Of course, lost in this discussion of all the things the laws can’t do is what employers can do to assist an injured worker in returning to the workforce. Unfortunately, one of the main reasons we had the vocational rehabilitation benefit and that we currently have the hodgepodge of state and federal vocational programs is that the economics of returning workers to work, both on a macro and micro level, have eluded the business community. The added costs of California’s version of the Americans with Disabilities Act (ADA) – FEHA – are viewed as a litigation burden more than anything else.

Filing a workers’ compensation claim should not be tantamount to giving notice that you’re quitting your job. But in far too many cases that is exactly what happens.

Workers’ compensation means more than signing a premium check – regardless of the amount. The best way to keep SB 899’s reforms safe from the onslaught of challenges that would unwind it in a heartbeat is to help injured workers return to work – and that doesn’t require yet another set of laws to accomplish.

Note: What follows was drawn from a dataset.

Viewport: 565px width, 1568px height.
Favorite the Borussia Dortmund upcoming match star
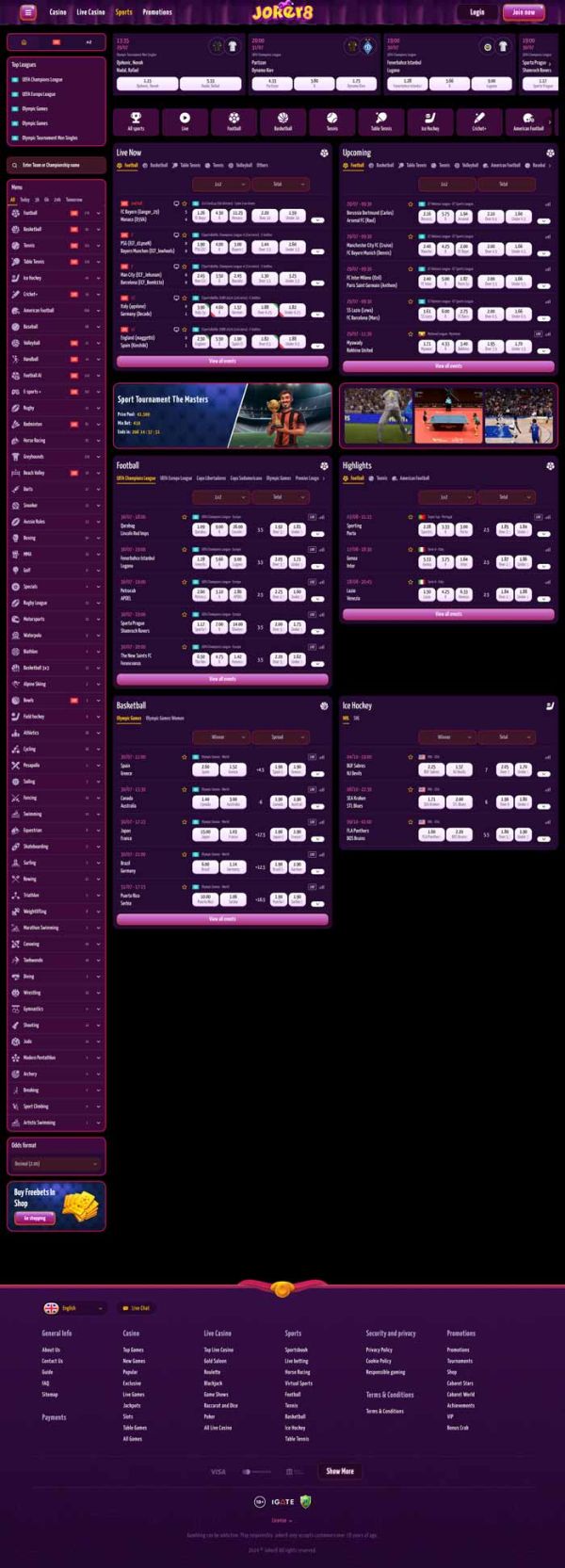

It does sometimes require a concerted effort by all concerned, including the injured worker and his or her counsel. But the effort is worthwhile.

PUBLISHERS' NOTE: Publius is written by a consortium of writers, sometimes internal, most frequently external. Workers' Comp Executive believes that it has the responsibility to air most viewpoints and welcomes the comments of its community on any subject. Publius does not necessarily represent the views of this publication.